The only thing that can affect your tire choices are the clearance under the fork & frame and brakes. You can get the skinny-tire'd 700c bikes and put fatter tires on them later if you find that you'd need them; you can also put skinnier tires on the 26" wheels. This way, again, you really can't go wrong, as either wheel can be made to work better for your preferences.
I didn't realize I could really go any wider if I bought the skinny tires. The bikes I mentioned all come with 700 x 35c (Trek) or 38c (Cannondale). Now that I'm doing the math - if the Cannondale is 38mm wide, that's 1.5". The larger tires on the other model has a 2" width. So it's not as much of a difference as I thought when in the store!
It seems logical to me to get the skinny wheels now (which are taller and thus more efficient with each pedal revolution) and upgrade to a wider more knobby tire. Sort of best of both worlds. Is that a good idea ya think? The trek has Matrix 750 rims, the Cannondale has proprietary "C3" rims.
Some bikes. Hell, they're all the same, ain't they?
You could also "upgrade" to a skinnier, faster tire if you find yourself on pavement all the time like I have. I've got three bikes with 700c wheels, and two have 700x28 tires, with the third running on 700x23's; I actually ride the bike with 23's the most.
You can go as wide as 700x40, or even wider if you count 29er mountain bike tires (basically just fat tires on 700c wheels).

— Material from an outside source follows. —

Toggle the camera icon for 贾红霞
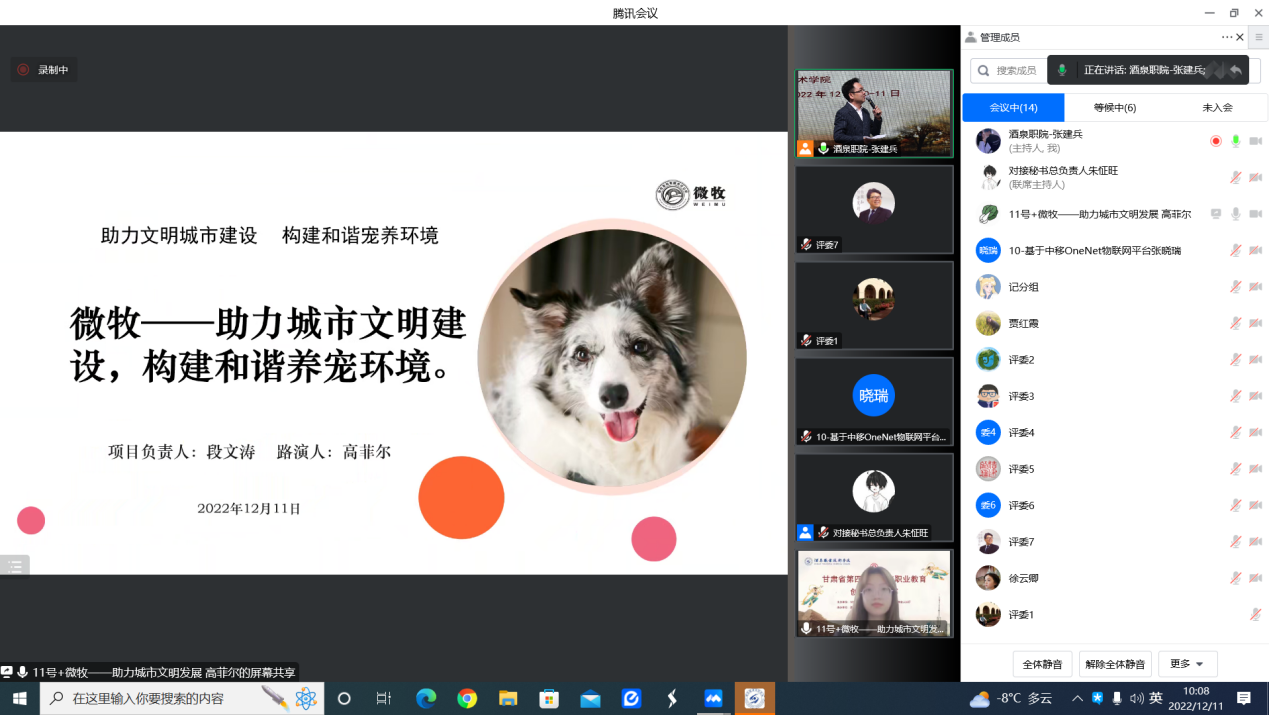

The problem I have with "best of both worlds" is that it's rarely the "best" of either world. You can go faster for longer with a road or touring bike with its more aero sitting position and multiple hand positions, and you can go over rougher stuff off-road with an honest-to-goodness mountain bike. The bikes you're looking at will be good for getting started again, tooling around town for family outings, riding trails without much in terms of tree roots & rocks, and getting accustomed to bike commuting.
After a while, though, you'll probably find yourself wishing for better performance. You'll want less weight, better aerodynamics, fast tires, and no energy-sapping suspension fork for commuting; you'll want a better-performing suspension for going further offroad.
Buuuut... don't worry about those things yet. Take them for test rides and get what you like best. Pay attention to riding position and how they "feel" (if they don't seem to shift right, they simply need to be adjusted, which the shop should do with extra care before they're actually sold).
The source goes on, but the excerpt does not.